Es el placer de las sombras, la nocturnidad imbatible y encubridora, la noche urbana vivida desde lo alto, un fisgón se mete por las ventanas con binoculares, intenta escrutar formas a través de las cortinas, hoy no tiene suerte, en viernes por lo general sí, cuando ellas mareadas y cachondas regresan de las fiestas o los antros y no apagan la luz cuando se desvisten.

Ella escondida en un resquicio, entre el tanque de agua y las antenas de cable, le habla por celular a su amante, a susurros le dice lo mucho que lo disfruta y que lo verá mañana en el lugar de siempre, algún motel de Tlalpan o de la Roma siempre que la habitación tenga jacuzzi para borrar los restos de semilla en vellos, orificios y piernas.

En otra azotea se oye música bailable, es la fiesta de los gatos, los que carecen de sitios cercanos a la tierra para divertirse, son los “ninis”, ni estudian ni trabajan, solitarios vividores de la melancolía, vinieron de lejos a buscar oportunidades en esta ciudad en la que ya no cabe nadie.
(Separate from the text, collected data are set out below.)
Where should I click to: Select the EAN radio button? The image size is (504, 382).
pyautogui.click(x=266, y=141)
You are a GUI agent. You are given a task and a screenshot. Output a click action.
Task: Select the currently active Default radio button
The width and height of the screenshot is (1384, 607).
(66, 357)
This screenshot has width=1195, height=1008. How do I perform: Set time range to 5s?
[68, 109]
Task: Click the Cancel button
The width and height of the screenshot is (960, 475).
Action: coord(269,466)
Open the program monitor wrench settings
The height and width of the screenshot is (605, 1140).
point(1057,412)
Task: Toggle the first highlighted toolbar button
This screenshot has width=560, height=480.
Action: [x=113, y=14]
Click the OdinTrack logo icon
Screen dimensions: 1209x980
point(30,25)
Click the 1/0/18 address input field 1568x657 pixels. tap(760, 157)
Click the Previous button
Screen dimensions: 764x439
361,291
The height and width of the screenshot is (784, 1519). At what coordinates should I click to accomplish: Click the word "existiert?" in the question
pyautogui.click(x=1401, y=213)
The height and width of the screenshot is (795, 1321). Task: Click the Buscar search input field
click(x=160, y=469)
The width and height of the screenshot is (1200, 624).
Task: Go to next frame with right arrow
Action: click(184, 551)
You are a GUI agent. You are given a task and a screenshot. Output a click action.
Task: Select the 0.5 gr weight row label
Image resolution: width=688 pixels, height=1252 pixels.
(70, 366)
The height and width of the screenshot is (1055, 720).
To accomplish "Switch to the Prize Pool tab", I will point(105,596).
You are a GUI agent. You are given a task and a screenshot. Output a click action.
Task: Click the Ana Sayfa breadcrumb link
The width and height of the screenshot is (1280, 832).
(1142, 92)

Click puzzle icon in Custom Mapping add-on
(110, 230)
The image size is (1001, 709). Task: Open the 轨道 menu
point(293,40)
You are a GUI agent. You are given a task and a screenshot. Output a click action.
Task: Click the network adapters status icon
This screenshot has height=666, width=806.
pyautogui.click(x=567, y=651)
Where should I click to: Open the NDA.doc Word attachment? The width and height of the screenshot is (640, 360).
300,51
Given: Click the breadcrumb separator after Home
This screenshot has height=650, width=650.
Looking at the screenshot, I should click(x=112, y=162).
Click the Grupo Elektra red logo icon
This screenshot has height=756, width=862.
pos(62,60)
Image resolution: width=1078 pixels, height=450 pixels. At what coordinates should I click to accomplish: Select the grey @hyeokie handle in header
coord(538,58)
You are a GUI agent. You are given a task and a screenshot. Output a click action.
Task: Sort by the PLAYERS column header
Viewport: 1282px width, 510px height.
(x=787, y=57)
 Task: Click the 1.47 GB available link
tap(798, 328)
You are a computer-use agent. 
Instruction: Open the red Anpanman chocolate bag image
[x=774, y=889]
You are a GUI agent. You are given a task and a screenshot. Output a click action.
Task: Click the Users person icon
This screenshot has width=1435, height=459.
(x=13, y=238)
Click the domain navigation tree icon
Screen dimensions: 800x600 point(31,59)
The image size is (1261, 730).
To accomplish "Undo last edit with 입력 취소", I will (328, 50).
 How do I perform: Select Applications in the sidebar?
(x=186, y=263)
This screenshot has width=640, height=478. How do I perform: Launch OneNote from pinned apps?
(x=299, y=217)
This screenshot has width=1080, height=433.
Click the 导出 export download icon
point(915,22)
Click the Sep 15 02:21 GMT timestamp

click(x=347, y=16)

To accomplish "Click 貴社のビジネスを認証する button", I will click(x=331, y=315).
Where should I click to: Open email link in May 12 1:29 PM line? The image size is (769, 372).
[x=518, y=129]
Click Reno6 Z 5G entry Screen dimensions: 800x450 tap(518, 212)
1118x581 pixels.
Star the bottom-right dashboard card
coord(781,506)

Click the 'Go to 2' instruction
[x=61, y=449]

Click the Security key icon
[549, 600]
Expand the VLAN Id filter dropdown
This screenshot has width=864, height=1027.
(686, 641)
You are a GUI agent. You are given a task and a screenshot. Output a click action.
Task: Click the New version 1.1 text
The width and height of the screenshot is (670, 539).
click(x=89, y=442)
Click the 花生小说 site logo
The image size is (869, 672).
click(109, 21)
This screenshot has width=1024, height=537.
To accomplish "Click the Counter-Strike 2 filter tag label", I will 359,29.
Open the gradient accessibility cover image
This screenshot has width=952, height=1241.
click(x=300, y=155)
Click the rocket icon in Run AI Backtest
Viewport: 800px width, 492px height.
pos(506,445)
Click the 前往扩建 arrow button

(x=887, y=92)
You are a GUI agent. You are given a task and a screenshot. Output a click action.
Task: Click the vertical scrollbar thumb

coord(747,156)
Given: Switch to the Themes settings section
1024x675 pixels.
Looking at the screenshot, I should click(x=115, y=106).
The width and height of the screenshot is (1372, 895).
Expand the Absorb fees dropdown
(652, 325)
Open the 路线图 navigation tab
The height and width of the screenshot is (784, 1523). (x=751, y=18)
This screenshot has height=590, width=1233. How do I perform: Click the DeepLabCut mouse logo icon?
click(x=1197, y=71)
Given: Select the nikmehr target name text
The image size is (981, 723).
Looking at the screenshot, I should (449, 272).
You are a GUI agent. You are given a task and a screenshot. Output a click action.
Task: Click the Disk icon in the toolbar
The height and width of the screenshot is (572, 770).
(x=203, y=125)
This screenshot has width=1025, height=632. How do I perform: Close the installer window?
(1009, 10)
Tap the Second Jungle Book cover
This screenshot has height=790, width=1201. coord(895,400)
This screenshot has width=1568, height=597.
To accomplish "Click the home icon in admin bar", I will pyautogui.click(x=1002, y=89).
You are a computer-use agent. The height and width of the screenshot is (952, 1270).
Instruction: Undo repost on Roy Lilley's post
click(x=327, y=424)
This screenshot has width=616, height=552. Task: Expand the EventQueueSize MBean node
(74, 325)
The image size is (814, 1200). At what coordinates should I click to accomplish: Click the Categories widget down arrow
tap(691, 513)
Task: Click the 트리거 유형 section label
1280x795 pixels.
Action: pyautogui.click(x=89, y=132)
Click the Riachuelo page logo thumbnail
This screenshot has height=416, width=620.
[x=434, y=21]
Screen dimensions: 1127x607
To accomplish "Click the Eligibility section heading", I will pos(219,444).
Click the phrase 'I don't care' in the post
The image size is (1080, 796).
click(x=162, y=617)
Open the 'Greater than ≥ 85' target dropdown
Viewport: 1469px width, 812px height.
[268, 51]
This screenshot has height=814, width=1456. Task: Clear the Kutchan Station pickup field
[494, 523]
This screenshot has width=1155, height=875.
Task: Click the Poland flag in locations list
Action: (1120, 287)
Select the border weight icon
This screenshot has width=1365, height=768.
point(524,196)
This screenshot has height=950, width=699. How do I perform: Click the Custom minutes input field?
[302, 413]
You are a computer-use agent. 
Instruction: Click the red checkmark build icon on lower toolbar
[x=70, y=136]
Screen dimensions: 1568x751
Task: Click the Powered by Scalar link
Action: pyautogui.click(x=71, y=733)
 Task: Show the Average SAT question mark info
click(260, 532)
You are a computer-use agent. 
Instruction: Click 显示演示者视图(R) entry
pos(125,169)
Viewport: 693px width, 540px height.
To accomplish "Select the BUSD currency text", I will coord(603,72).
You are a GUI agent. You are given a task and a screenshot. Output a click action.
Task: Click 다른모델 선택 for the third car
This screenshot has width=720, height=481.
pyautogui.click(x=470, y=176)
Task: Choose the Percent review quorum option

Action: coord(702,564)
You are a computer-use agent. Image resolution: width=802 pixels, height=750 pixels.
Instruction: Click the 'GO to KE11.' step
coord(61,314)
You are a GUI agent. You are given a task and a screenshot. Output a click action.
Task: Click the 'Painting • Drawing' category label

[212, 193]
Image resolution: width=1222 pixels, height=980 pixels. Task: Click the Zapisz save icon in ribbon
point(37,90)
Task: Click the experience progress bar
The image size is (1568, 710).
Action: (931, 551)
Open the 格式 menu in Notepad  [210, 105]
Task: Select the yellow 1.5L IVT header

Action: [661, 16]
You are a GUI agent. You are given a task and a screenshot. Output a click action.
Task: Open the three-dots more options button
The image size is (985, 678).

En la hora prima, los suicidas dubitativos nunca aspiran tirarse de edificios de más de cuarenta metros de altura, ellos son exhibicionistas, buscan alguna razón o las súplicas que los anclen a la vida unos años más. Los suicidas convencidos no necesitan azoteas, basta la invasión de la tristeza y el desasosiego y dos botes de ansiolíticos para perseguir la luz que no cesa.

Las azoteas durante el día son aburridas, espacios para lavar y secar la ropa, miradores impersonales atiborrados de antenas, tuberías de gas y agua y tendederos oxidados.

Las historias se escriben cuando todos duermen, el lapso en el que sol alumbra por otras partes, las horas en las que en la piel se deslizan las gotas de rocío.